Exercise objective |
Reproduce the lines from the one containing "You are a computer-use" through the end of the records, omitting the pictures from your answer.

Data provided |
— begin —
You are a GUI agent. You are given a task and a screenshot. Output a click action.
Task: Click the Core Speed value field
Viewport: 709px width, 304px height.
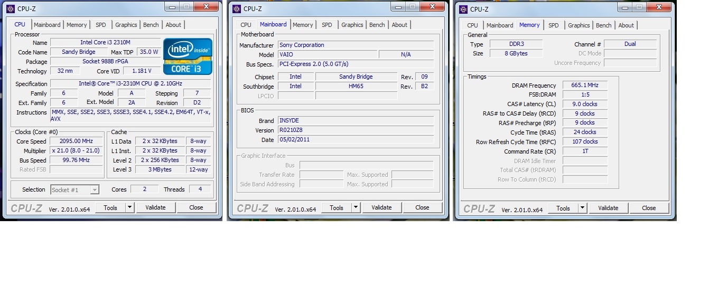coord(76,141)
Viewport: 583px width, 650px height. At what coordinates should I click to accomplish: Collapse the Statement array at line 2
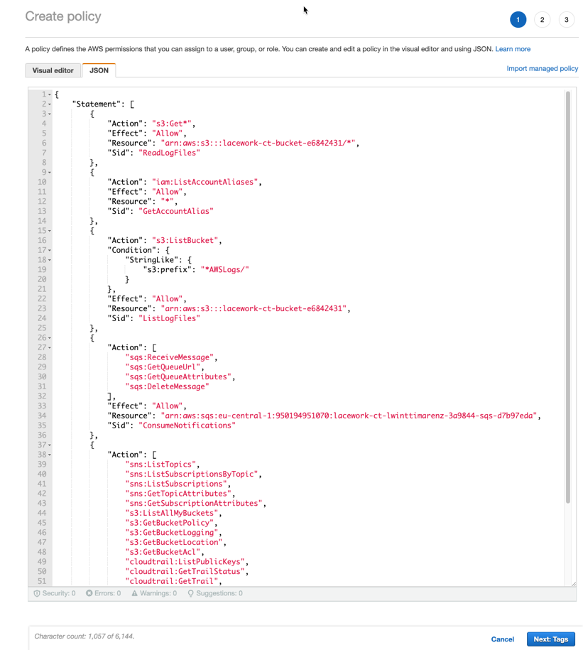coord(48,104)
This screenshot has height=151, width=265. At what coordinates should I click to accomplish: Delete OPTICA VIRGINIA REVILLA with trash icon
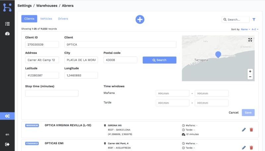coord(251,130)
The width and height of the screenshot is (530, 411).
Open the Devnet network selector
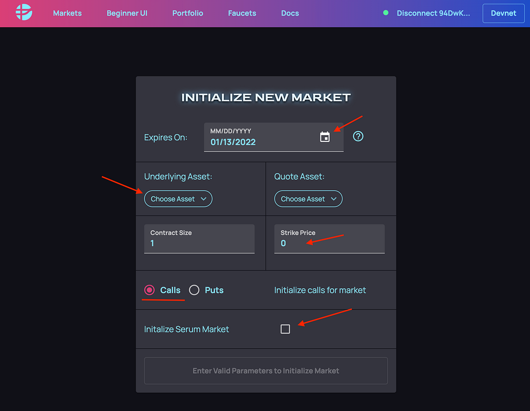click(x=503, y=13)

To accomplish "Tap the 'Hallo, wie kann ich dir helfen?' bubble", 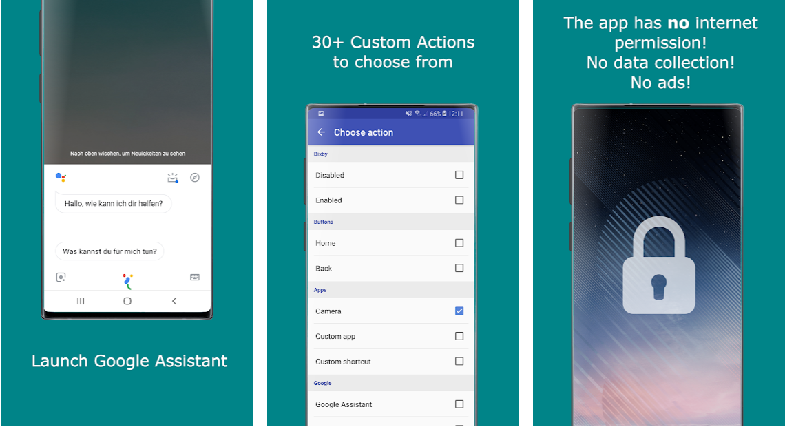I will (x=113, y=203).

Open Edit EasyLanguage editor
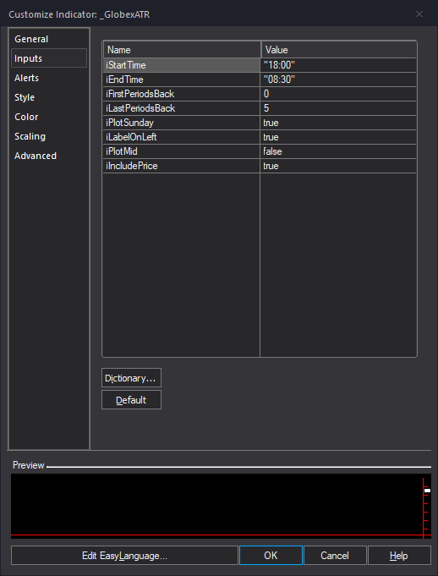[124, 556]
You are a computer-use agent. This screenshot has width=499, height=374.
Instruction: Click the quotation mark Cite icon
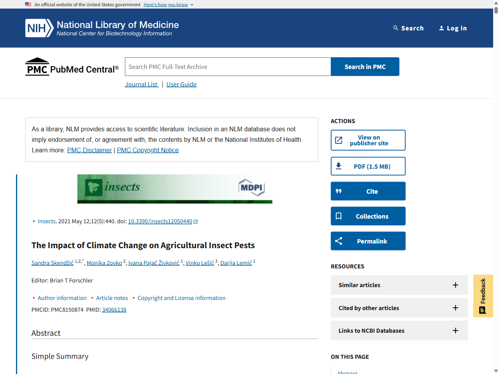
— end —
Problem solution |
You are a computer-use agent. This screenshot has width=499, height=374.
Instruction: Click the quotation mark Cite icon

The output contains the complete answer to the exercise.